とはいえ、地球外生命体は本当にいるのだ。諸君らの目の前にもな。
いや、より正確に言及すれば彼らとて地球外生命体であるのだから。
彼女が、そういったように。無論、在ったではなく、今もなのだが。
と言っても気づかないだろう。未来永劫。悠久。
そうだな。吾輩ら地球外生命体は、遙か遠くの星から隕石に付着して、ここに辿り着いた。地球という名の星に。そののち生命の種と呼ばれたソレが枝葉を伸ばして動植物が作られる。それこそが諸君らも含む吾輩らのルーツなわけだ。そうして、この地球という星に根を下ろして幾星霜。人類が生まれて、繰り返す文明の発展と滅亡。それを何度も目にしてきた。
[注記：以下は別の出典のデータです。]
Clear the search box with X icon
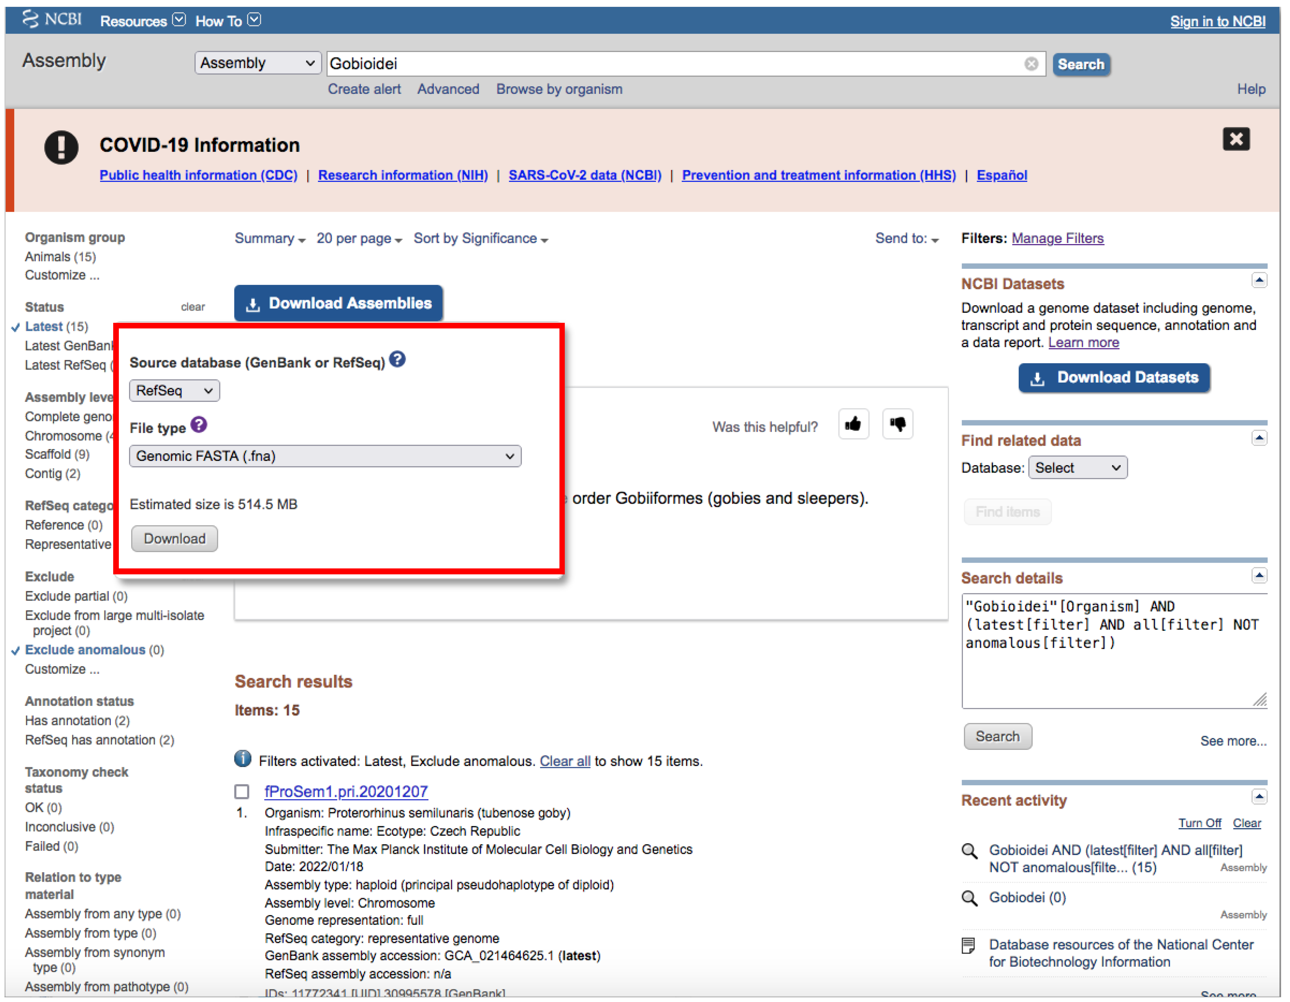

幸い吾輩らの種族は寿命が長いゆえに考える時間がたっぷりとある。その上、長く生きられるという事は子々孫々に太古の記憶を伝えて保持し易かったのだ。だからこそ吾輩らが宇宙の果てから旅をして来た地球外生命体なのだと理解出来たわけだ。そうだな。今、目の前で、じゃれ合う彼らとて生命の種から生まれた枝葉であるからこそ……。
繰り返そう。吾輩は地球外生命体である。名などあろうはずもない。
いや、正しくは、種別を表わす為、便宜上の名は在る。
吾輩は猫である、で記された猫と同じく。
吾輩は屋久杉である。
縄文杉と呼ばれる事もある。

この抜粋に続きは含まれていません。